World Cup is a celebration of nationalism but also, fleetingly, of life beyond borders
As an avid reader who never has any time to read, I’ve belatedly discovered the joys of the audiobook. My commute to work has changed: goodbye talk radio, hello all the novels I’ve been neglecting.
And it can feel quite jarring to drive around Johannesburg while the sounds of a fictional universe fill my car, the voices of narrators and characters completely at odds with the view through my windscreen.
At the moment, for example, I’m listening to Tolstoy’s War and Peace. Mock me if you will. It’s just one of those texts you have to get under your belt.
And exploring the Russian literary canon seems appropriate at a time when the world’s attention is turned more positively than usual towards Moscow and St Petersburg.
The Fifa World Cup is, as various commentators have noted, an exercise in wilful forgetting. We ignore human rights violations committed by the governments of countries whose football teams show onfield pluck and skill.
We set aside the mafioso dealings of the organisation under whose auspices the tournament takes place. And somehow the “host nation” card temporarily absolves Vladimir Putin of both his domestic tyranny and his Machiavellian meddling in elections and economies around the globe.
Such sports events are often presented as opportunities to overcome conflicts between nations — or at least to redirect the energies that might cause war-mongering towards more innocuous sporting rivalries, offering the resolution of “fair play” and a handshake.
Just as often, however, this backfires; sports fixtures can ratchet up geopolitical tension or reinscribe outdated enmity.
By contrast, sport’s unifying effect is temporary at best. Certainly, it is no panacea; images of the combined Korean team at the Winter Olympics, like dozens of Olympics stories from over the years, make for feel-good moments but ultimately remain gestures.
Perhaps Korea will be united one day. But South Africans who have learned not to sentimentalise the 1995 Rugby World Cup know that sport has its limitations. Whether it is transmuting global conflicts or creating superficial bonds between citizens, the premise of sport at the highest level is an irrational patriotic attachment to the idea of the nation. And this, in an age of resurgent nationalism, hardly seems to be a good thing. So what can be salvaged from the gathering of 32 teams in Russia, beyond athletic prowess and escapism?
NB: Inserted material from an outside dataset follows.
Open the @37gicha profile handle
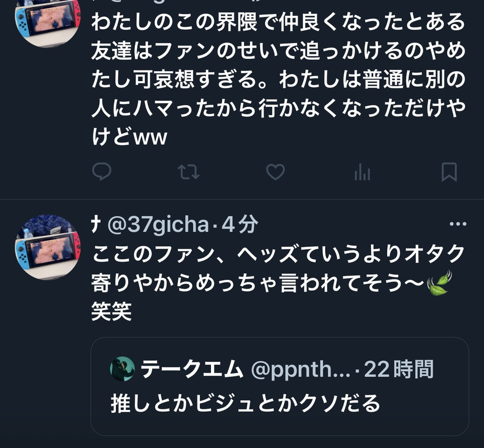 (x=158, y=225)
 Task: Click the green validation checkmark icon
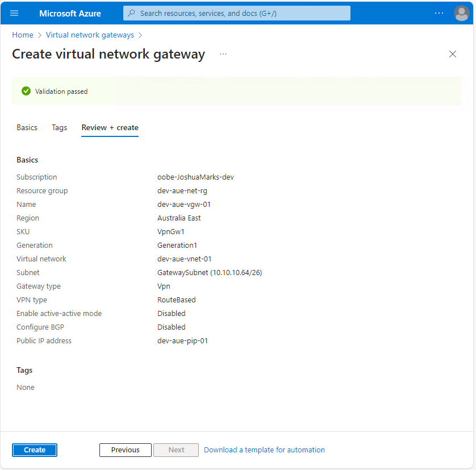tap(26, 91)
This brings me back to War and Peace. I’m listening to a BBC adaptation that makes the affectation and dithering of 19thcentury Russian aristocrats seem all the more self-involved and annoying.
Yes, there are the universal anxieties of trying to find love and money and happiness. But although Tolstoy’s characters are memorable, what makes it a great book is its preoccupation with the relationship between individuals and sweeping historical forces. Do men make history? Does history make men? Hovering over the novel is the figure of Napoleon, whose conquests and eventual defeat did more than anything else to spread nationalism in Europe. For two centuries since Waterloo, as the map of Europe has been drawn and redrawn, spurious forms of “national identity” have remained an obsession. Nationalism also spurred colonial expansion, when the only thing uniting Europe was a shared disdain for all the other continents.
Today, there are new permutations to the old question — Tolstoy’s question — “What is Europe?” The choice is between a progressive, transnational EU that embraces multiracial cosmopolitanism, and a rightwing retreat into (white) nationalism, closed borders and false nostalgia. This is where, although Putin and many racist football hooligans would undoubtedly prefer the latter option, the World Cup in Russia may be redeemed.
Historian and football fan Laurent Dubois makes a bold claim for the significance of players such as Belgium’s Romelu Lukaku: the son of African immigrants, he is nonetheless better than most of his compatriots at navigating the country’s Flemish-Walloon divisions and he exemplifies “Afro-Europe”. Lukaku represents Europe’s high road.
Dubois muses optimistically: “Football can’t change the world, or even a nation. What it does, sometimes, is hint — through what is before us, on the pitch — that other worlds are worth imagining, even if only for an instant.”